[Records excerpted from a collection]
<<<<
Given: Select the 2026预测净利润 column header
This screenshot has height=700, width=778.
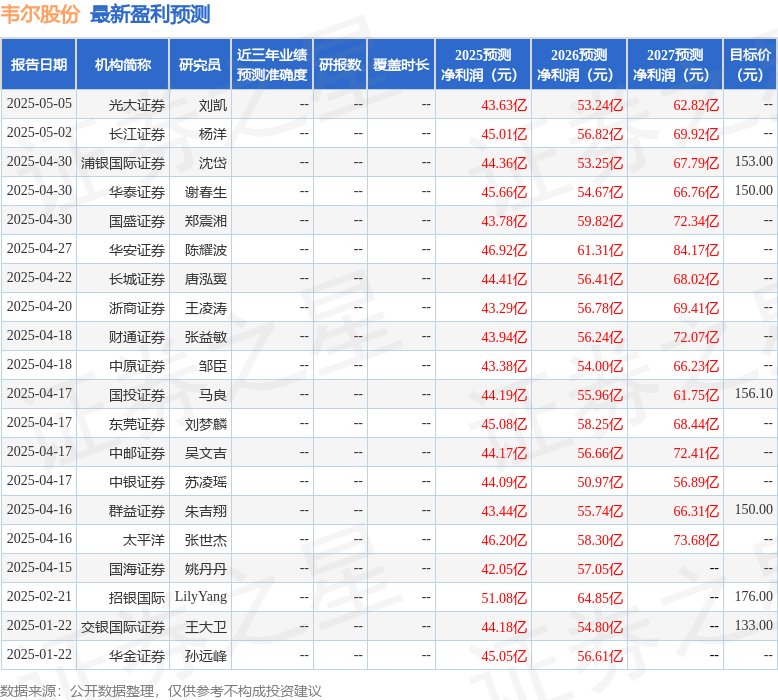Looking at the screenshot, I should tap(579, 65).
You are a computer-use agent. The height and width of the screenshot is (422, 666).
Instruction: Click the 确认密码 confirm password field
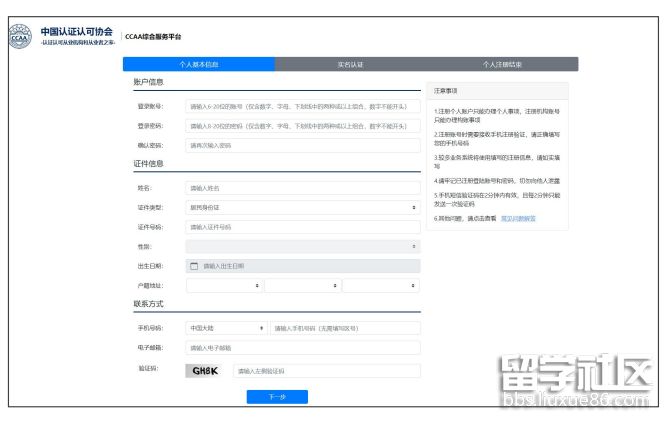click(x=302, y=145)
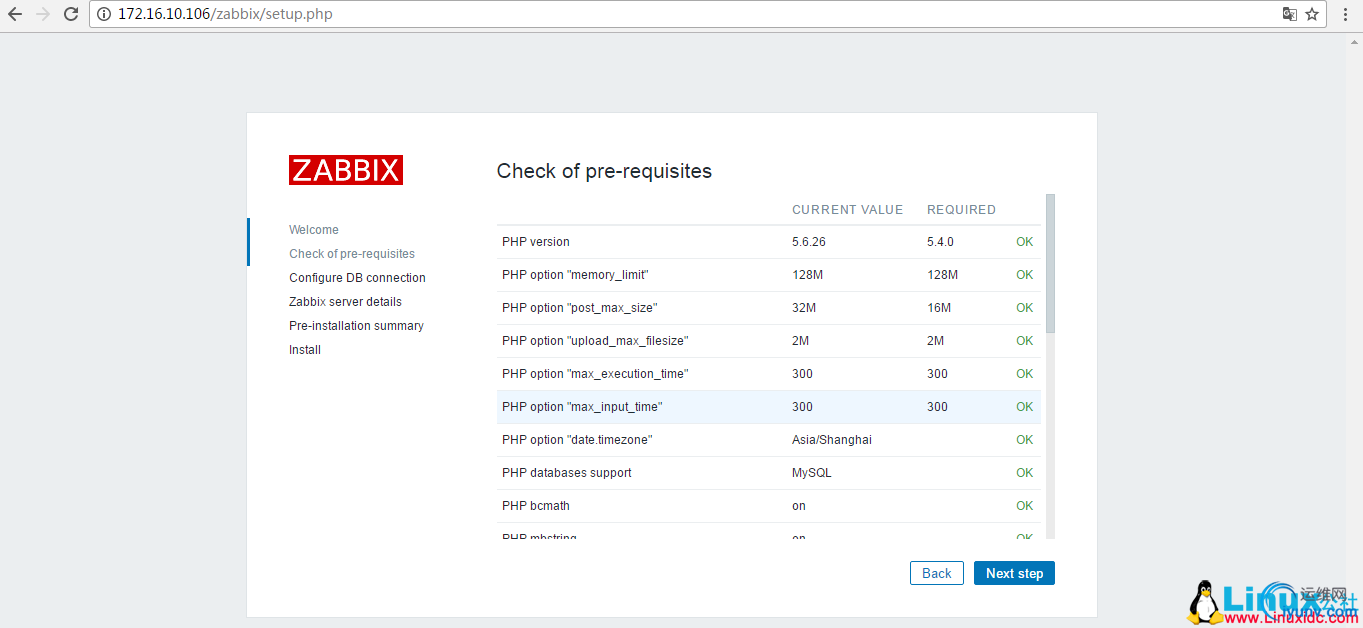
>>>>
[Exercise requirements]
Output the records above exactly as they are, leaving out the pictures.

[Solution for this exercise]
Given: Select the 2026预测净利润 column header
This screenshot has height=700, width=778.
Looking at the screenshot, I should tap(579, 65).
You are a computer-use agent. The height and width of the screenshot is (422, 666).
Instruction: Click the 确认密码 confirm password field
click(x=302, y=145)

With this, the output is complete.